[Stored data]
BEGIN

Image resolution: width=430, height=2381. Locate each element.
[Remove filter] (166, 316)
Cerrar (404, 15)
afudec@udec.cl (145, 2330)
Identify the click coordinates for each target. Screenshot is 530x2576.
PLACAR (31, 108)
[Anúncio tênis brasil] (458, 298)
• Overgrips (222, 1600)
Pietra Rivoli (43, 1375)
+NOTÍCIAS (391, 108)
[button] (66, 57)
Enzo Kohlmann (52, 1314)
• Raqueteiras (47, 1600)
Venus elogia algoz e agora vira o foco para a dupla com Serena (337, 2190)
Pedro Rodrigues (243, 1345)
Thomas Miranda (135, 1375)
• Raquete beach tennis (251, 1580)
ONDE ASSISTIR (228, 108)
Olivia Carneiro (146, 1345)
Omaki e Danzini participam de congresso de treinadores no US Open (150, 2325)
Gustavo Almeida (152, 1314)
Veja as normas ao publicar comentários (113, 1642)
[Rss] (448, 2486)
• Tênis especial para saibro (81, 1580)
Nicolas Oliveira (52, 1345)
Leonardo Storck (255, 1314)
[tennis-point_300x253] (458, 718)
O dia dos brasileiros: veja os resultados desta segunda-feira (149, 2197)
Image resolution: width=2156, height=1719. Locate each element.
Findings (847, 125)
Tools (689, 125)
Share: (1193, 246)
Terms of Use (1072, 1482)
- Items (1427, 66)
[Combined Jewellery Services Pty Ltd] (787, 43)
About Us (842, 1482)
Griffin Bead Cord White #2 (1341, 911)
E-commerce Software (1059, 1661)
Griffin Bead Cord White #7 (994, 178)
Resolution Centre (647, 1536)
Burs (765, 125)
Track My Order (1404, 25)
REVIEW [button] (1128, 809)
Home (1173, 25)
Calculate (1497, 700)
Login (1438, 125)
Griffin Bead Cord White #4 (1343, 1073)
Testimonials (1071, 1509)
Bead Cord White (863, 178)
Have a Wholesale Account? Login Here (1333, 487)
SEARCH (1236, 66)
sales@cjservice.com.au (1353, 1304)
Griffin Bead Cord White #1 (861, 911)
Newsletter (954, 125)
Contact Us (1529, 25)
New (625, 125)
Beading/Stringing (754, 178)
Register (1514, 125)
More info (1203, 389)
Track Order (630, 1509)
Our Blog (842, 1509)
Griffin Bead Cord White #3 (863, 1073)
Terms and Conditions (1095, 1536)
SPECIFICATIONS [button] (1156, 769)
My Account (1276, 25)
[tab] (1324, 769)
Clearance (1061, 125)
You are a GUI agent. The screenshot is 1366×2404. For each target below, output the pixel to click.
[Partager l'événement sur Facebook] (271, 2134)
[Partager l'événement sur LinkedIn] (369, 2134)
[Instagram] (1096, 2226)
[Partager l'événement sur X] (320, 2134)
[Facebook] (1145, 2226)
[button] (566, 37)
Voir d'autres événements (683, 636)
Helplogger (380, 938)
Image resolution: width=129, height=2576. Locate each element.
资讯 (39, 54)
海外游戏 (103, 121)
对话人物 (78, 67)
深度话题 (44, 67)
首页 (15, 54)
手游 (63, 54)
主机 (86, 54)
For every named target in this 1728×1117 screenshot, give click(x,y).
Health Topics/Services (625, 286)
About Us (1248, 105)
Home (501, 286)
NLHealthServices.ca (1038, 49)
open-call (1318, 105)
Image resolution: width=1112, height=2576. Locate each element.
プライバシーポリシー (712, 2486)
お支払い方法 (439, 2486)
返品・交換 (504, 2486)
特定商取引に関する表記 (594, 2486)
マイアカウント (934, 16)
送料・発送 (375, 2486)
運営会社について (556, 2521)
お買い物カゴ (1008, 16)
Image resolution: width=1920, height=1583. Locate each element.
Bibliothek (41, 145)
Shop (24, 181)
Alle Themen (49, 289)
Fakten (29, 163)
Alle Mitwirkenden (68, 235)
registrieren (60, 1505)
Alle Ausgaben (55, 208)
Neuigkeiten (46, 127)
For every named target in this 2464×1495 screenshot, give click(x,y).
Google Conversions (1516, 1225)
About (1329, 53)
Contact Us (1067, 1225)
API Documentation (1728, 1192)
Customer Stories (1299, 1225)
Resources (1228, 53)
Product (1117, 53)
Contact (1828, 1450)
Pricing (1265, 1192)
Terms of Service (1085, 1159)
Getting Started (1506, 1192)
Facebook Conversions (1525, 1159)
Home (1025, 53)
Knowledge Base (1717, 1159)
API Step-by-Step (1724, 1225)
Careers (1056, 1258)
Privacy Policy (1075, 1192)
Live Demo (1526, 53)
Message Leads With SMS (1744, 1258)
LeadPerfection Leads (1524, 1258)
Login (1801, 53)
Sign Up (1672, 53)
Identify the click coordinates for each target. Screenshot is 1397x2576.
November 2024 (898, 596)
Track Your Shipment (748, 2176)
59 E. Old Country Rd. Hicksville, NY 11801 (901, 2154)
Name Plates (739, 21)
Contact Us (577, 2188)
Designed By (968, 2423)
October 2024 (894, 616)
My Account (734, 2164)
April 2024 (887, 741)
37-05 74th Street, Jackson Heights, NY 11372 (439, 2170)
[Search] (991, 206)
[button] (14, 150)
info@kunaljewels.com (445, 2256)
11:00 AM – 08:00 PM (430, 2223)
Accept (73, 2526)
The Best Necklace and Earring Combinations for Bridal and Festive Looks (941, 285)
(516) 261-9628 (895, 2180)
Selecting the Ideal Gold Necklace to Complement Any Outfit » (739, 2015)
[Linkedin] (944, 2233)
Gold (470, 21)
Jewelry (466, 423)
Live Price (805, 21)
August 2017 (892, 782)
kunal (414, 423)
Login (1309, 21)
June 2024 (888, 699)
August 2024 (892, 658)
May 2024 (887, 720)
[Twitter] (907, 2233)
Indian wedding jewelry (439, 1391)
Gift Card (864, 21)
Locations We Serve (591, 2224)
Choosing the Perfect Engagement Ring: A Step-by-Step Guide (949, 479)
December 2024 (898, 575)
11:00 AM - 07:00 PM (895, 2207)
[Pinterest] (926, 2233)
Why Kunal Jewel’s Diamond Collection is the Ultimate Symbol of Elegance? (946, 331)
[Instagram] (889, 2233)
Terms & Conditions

END

▸ REQUIREMENT:
Out of the data above, transcribe exactly and only the lines starting with the line that has "Shop (24, 181)" and going on through the line that has "Knowledge Base (1717, 1159)", both included.

▸ RESPONSE BELOW:
Shop (24, 181)
Alle Themen (49, 289)
Fakten (29, 163)
Alle Mitwirkenden (68, 235)
registrieren (60, 1505)
Alle Ausgaben (55, 208)
Neuigkeiten (46, 127)
For every named target in this 2464×1495 screenshot, give click(x,y).
Google Conversions (1516, 1225)
About (1329, 53)
Contact Us (1067, 1225)
API Documentation (1728, 1192)
Customer Stories (1299, 1225)
Resources (1228, 53)
Product (1117, 53)
Contact (1828, 1450)
Pricing (1265, 1192)
Terms of Service (1085, 1159)
Getting Started (1506, 1192)
Facebook Conversions (1525, 1159)
Home (1025, 53)
Knowledge Base (1717, 1159)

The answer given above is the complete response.